Reputation: 6010
I have the following template:
namespace std {
template<typename Enum>
typename std::enable_if<std::is_enum<Enum>::value, std::ostream&>::type
operator<<(std::ostream& strm, Enum e)
{
return strm << helper_of<Enum>::to_string(e);
}
}
which helps google-test display human-readable diagnostics when comparing hobbits:
template <typename T> struct enumclass {}; // generic template
template <typename T>
using helper_of = typename enumclass<T>::helper; // more mnemonic
namespace MiddleEarth {
enum class Hobbit { Bilbo, Frodo, Sam };
struct HobbitHelper{
std::string to_string(Hobbit H);
Hobbit from_string(std::string const& s); // Hobbit-forming
};
template <> struct enumclass<Hobbit> {
using helper = HobbitHelper; // links Hobbit to its helper
}
}
The enable_if
is there to prevent this templated operator<<
from being applied to any old class (the naive version without enable_if is ambiguous for classes which already have streaming operators, e.g. std::string
).
However, if there is an enum which doesn't specialize enumclass
,
enum class Wizard { Gandalf, Radagast, Saruman };
const Wizard g = Wizard::Gandalf, s = Wizard::Saruman;
then the following fails to compile
EXPECT_EQ(g, s);
with error: no type named 'helper' in 'aws::enumclass<Wizard>'
because the compiler tries to apply the templated operator<<
to Wizard.
Is it possible to construct an enable_if
that would only apply this operator<< if there is a specialization of enumclass<Enum>
? Google-test then would fall back to display the raw bytes of Wizard and it would compile.
Failing that, is it possible to construct an enable_if
which would only allow types in a certain namespace (e.g. MiddleEarth)? This would solve the problem if Wizard is not in the MiddleEarth namespace.

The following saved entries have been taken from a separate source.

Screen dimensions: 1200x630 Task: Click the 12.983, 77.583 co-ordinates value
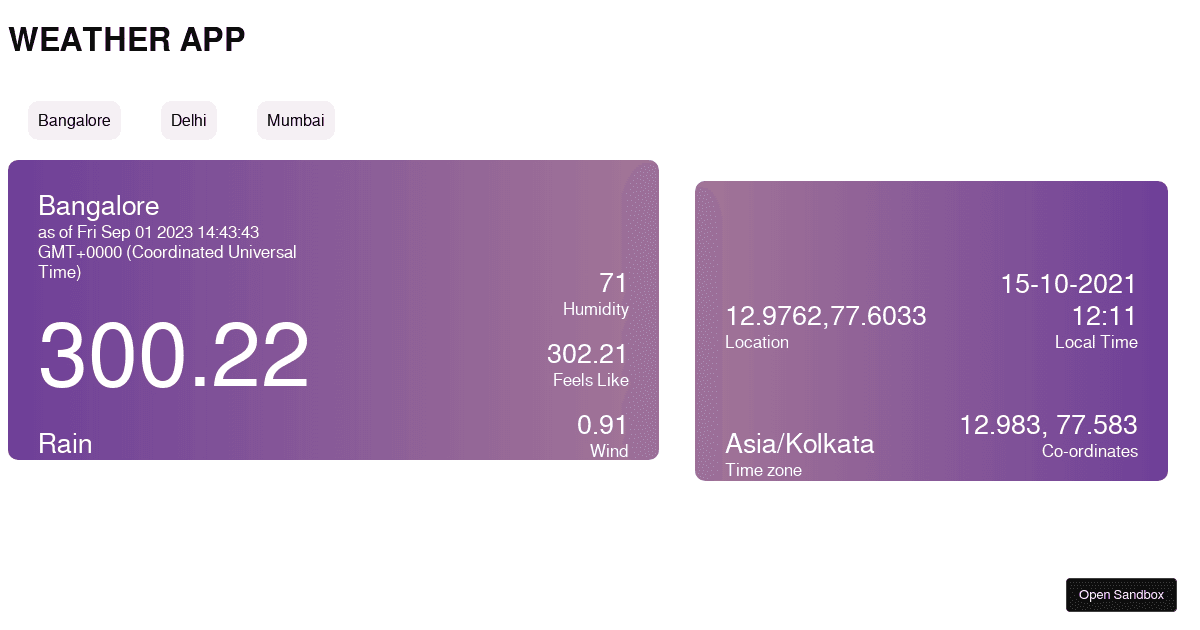1049,425
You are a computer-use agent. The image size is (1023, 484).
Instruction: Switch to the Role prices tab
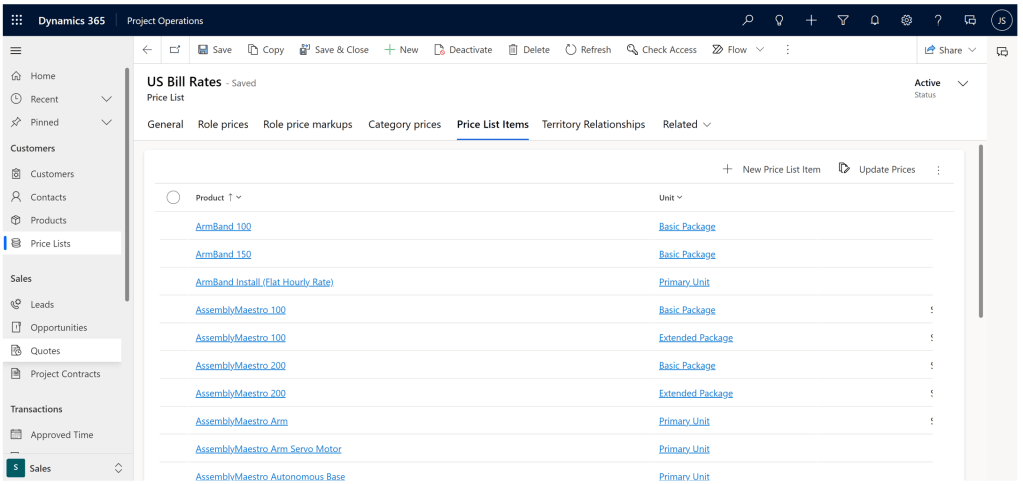[x=223, y=125]
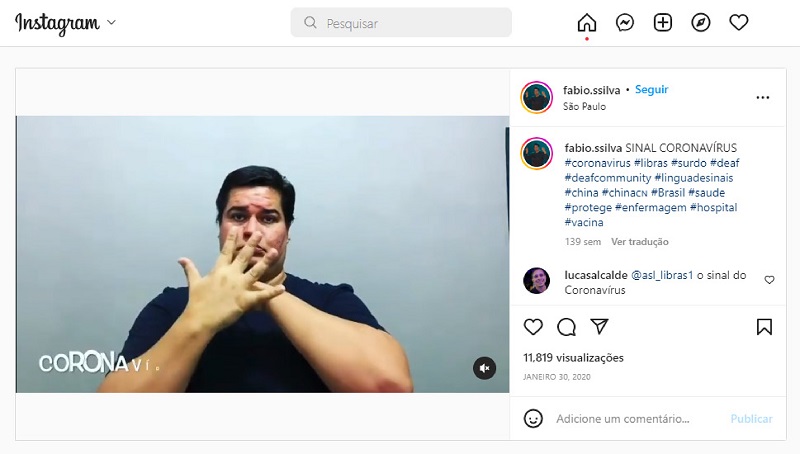Open the emoji picker smiley icon
The height and width of the screenshot is (454, 800).
click(533, 419)
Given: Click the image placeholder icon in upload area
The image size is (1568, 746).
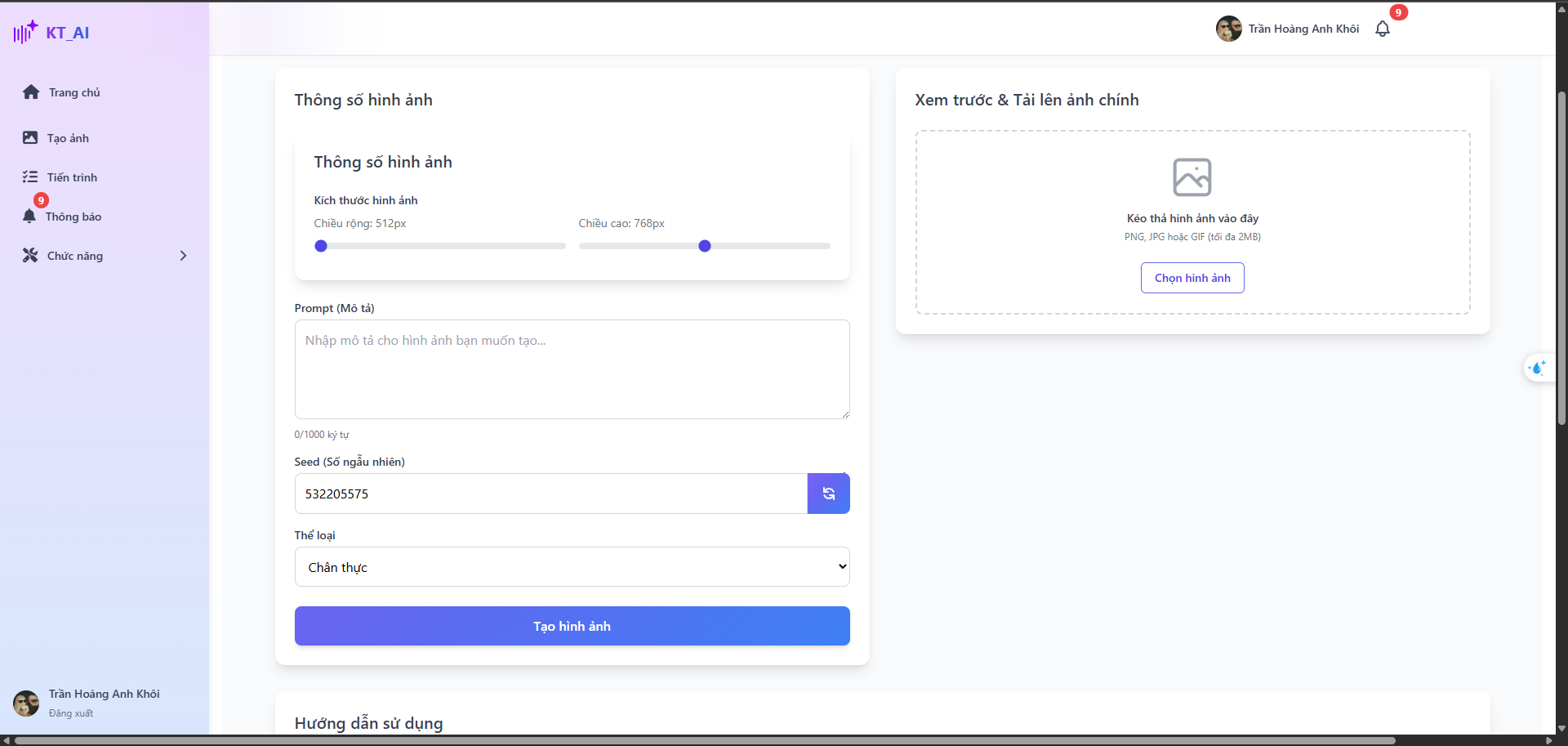Looking at the screenshot, I should [1192, 177].
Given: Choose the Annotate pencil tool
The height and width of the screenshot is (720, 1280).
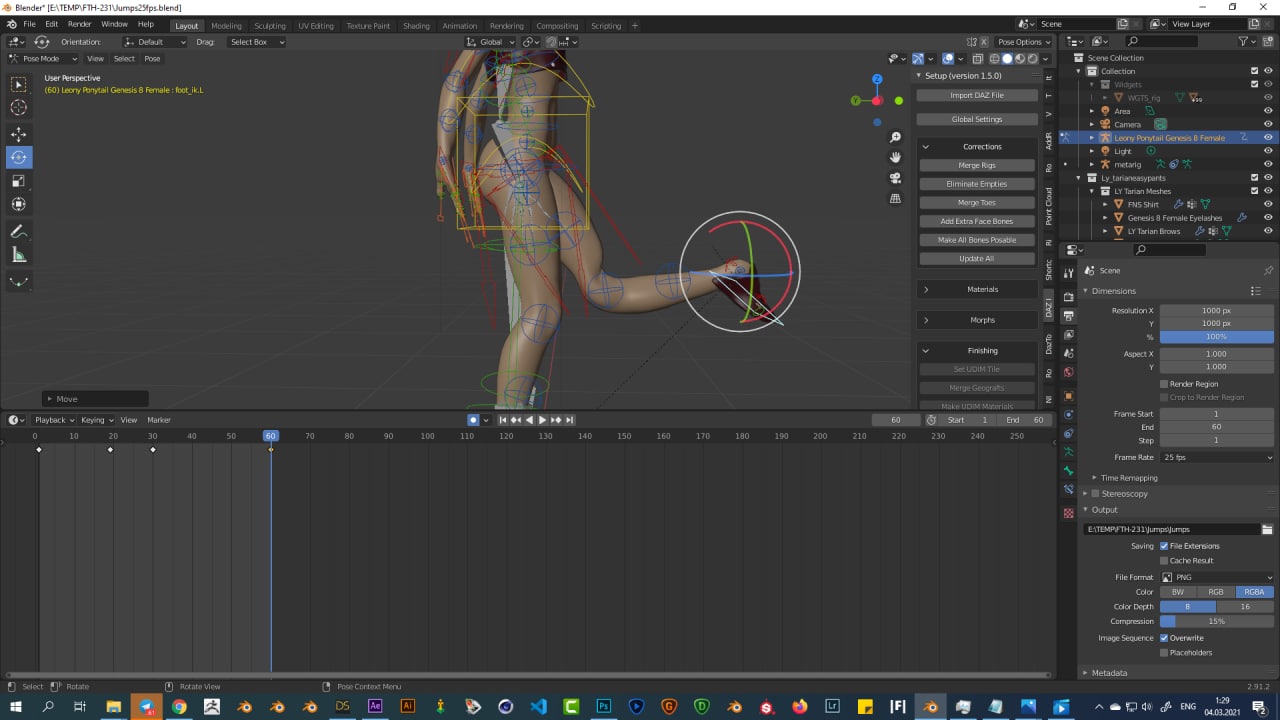Looking at the screenshot, I should [x=19, y=231].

All the enums in MiddleEarth are supposed to have a specialization for enumclass
.
Upvotes: 2
Views: 931
Reputation: 302698
You can just move the helper_of
substitution into the template specification itself:
template <typename Enum,
typename Helper = helper_of<Enum>>
std::ostream& operator<<(std::ostream& strm, Enum e)
{
return strm << Helper::to_string(e);
}
That way, if the helper_of
substitution fails (that is, enumclass
isn't specialized for the given Enum
), the entire overload will be thrown out due to SFINAE rather than being a hard compile error - since now we're in the immediate context of the substitution itself.